* [WHAT THE EXERCISE ASKS] Will you quote precisely the lines that run from the top of the material below to the line containing "caisson grave flipper (119, 222)", both ends included?
___
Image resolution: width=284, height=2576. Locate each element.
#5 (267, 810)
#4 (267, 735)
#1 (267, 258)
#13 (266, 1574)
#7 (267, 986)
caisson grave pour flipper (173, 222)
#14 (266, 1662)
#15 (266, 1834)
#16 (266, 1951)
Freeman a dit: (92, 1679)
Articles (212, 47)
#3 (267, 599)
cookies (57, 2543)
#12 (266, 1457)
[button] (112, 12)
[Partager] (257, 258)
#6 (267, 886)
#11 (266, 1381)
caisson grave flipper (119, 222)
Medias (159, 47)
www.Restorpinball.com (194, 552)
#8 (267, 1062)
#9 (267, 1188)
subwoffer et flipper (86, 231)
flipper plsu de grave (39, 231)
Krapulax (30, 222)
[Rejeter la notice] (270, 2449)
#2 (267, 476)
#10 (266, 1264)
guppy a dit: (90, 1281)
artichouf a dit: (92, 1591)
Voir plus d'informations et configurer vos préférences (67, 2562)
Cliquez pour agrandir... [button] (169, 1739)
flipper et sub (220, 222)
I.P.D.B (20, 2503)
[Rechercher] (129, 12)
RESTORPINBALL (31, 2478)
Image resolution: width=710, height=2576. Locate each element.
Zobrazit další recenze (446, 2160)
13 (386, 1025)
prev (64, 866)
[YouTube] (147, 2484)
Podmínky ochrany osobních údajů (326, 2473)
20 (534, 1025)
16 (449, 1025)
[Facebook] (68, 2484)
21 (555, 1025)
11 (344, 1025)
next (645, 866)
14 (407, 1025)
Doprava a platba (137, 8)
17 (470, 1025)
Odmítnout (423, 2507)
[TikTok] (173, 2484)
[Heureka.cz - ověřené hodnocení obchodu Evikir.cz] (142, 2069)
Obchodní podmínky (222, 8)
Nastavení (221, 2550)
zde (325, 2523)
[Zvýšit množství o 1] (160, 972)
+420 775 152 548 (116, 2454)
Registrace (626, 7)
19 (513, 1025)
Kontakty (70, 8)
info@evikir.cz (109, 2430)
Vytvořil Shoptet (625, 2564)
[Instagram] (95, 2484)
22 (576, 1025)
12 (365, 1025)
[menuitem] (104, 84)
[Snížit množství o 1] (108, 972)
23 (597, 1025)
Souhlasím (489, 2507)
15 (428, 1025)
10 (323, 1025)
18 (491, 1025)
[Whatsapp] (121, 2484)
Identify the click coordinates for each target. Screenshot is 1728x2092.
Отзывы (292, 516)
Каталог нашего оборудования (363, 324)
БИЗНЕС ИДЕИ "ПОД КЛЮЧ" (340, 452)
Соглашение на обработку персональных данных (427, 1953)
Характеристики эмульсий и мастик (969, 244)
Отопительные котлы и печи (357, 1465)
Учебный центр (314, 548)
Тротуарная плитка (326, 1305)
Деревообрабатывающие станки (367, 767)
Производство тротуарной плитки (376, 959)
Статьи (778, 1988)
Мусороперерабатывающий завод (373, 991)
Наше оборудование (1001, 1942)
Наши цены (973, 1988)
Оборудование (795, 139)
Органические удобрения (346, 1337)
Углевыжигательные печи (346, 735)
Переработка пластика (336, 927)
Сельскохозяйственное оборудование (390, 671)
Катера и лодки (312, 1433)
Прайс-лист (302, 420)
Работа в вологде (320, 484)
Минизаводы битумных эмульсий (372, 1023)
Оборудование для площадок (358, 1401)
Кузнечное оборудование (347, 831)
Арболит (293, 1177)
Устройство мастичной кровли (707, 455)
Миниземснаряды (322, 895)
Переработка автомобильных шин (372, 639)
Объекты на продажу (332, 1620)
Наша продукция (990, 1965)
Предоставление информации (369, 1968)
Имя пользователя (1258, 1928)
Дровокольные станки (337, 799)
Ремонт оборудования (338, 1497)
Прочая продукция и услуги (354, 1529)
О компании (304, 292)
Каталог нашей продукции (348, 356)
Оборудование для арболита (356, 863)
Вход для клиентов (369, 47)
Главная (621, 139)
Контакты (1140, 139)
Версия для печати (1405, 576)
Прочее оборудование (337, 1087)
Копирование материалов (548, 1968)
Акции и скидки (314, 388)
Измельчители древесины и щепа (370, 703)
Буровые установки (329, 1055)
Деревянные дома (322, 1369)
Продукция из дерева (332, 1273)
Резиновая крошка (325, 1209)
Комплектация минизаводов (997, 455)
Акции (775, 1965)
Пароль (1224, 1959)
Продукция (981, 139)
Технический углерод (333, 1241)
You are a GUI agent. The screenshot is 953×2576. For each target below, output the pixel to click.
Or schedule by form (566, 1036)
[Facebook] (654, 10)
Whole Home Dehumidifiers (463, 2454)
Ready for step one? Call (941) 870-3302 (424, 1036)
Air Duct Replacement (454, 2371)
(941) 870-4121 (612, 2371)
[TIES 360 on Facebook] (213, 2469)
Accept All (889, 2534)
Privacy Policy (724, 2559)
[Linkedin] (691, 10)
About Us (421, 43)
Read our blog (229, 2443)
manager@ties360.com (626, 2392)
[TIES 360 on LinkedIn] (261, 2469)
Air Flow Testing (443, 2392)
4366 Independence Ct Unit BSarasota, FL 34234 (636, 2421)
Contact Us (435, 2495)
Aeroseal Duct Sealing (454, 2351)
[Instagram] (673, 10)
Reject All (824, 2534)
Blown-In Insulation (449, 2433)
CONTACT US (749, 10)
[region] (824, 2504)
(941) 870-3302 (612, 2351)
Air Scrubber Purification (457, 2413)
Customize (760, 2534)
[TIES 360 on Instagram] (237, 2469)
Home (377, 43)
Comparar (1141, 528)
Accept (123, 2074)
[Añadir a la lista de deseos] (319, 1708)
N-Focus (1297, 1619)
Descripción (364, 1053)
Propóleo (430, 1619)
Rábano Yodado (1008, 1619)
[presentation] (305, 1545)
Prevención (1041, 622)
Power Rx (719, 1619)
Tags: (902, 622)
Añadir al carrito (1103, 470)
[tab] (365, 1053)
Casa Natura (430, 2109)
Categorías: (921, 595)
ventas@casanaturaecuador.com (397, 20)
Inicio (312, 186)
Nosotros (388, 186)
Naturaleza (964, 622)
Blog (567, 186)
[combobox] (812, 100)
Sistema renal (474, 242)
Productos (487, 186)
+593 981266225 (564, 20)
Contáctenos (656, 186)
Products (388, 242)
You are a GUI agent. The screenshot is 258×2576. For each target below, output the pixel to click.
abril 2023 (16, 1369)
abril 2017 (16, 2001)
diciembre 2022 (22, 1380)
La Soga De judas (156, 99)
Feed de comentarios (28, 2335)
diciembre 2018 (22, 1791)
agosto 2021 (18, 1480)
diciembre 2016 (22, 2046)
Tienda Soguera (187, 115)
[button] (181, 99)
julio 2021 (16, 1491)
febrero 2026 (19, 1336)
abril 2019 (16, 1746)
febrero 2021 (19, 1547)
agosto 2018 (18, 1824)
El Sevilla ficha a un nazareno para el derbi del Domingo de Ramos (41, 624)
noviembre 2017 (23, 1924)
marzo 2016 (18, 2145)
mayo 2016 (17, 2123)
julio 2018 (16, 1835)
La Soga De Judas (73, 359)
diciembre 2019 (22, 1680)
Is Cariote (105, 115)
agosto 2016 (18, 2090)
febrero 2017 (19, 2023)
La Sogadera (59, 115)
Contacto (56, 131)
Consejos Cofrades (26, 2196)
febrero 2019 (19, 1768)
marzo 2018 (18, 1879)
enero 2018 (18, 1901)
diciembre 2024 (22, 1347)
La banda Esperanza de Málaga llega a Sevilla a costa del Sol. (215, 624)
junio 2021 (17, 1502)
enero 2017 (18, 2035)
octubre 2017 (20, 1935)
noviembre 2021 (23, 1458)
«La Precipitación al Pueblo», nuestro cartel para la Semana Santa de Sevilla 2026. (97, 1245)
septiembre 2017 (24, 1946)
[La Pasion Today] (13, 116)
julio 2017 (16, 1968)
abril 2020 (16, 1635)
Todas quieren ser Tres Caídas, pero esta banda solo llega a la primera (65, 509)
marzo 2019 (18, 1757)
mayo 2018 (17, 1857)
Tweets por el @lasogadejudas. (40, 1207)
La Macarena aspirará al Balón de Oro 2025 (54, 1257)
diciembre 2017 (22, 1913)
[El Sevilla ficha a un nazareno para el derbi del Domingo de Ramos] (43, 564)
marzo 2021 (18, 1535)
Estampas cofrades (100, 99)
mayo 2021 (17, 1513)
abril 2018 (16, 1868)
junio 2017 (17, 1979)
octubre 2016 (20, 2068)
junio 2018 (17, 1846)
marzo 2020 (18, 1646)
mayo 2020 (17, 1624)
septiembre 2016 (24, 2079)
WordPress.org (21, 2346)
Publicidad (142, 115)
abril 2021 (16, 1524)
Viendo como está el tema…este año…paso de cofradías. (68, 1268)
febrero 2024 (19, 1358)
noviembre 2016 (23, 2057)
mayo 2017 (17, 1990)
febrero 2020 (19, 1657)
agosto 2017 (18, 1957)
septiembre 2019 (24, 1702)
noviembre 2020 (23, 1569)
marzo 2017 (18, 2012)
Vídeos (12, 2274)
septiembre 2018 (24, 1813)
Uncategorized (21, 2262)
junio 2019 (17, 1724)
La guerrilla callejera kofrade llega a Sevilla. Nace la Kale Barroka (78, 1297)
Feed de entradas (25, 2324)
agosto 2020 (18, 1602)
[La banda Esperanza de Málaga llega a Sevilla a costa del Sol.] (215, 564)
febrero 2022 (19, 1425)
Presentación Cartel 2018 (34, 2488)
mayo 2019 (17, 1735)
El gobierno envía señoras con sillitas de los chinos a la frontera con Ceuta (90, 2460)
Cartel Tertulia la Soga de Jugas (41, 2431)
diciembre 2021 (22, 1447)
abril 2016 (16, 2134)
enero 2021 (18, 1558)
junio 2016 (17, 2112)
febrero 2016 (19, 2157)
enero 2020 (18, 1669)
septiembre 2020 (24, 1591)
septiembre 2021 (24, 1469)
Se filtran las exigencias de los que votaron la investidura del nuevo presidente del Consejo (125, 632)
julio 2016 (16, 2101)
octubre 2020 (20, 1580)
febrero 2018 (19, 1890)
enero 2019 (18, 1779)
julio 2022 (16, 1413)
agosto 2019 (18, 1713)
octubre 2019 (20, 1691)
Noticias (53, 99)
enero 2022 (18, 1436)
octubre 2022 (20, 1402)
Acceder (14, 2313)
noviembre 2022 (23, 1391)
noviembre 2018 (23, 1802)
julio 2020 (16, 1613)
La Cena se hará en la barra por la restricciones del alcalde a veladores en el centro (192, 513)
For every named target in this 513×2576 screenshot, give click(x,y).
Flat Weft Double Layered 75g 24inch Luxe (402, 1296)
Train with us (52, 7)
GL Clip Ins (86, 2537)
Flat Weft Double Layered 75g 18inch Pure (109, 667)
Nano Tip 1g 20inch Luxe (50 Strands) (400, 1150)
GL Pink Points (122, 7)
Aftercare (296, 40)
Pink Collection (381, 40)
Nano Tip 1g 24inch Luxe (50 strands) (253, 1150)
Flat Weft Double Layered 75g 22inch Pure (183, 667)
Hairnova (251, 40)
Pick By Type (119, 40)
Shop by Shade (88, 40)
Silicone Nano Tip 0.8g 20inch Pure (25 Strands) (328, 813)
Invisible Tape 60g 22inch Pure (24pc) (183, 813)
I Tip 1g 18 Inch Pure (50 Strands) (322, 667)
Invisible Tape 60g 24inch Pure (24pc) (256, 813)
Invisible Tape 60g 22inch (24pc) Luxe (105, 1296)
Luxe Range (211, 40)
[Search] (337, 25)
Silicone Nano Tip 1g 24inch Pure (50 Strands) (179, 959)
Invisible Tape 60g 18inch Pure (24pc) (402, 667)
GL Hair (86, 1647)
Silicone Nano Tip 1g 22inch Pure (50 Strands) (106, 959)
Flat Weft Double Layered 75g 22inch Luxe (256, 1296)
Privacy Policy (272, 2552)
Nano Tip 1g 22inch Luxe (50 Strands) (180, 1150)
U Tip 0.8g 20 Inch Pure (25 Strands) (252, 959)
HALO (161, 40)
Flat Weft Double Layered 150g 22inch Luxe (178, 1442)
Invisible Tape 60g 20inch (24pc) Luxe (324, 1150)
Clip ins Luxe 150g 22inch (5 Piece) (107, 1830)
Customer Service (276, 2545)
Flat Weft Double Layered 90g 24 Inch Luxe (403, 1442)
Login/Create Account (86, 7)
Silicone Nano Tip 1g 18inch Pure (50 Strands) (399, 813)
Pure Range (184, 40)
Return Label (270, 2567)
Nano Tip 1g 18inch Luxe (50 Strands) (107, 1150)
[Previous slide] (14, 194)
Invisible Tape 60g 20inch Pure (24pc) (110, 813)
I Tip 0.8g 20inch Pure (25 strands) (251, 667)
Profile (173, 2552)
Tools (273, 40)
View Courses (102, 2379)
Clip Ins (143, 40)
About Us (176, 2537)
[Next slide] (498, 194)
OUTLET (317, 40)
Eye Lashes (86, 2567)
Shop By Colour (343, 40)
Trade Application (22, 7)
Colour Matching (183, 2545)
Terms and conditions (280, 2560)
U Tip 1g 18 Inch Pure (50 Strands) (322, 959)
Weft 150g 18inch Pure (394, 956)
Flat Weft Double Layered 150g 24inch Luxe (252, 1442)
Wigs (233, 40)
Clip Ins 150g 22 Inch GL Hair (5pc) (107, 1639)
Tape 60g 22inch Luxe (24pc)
___
* [SOLUTION TO THIS EXERCISE]
Image resolution: width=284, height=2576. Locate each element.
#5 (267, 810)
#4 (267, 735)
#1 (267, 258)
#13 (266, 1574)
#7 (267, 986)
caisson grave pour flipper (173, 222)
#14 (266, 1662)
#15 (266, 1834)
#16 (266, 1951)
Freeman a dit: (92, 1679)
Articles (212, 47)
#3 (267, 599)
cookies (57, 2543)
#12 (266, 1457)
[button] (112, 12)
[Partager] (257, 258)
#6 (267, 886)
#11 (266, 1381)
caisson grave flipper (119, 222)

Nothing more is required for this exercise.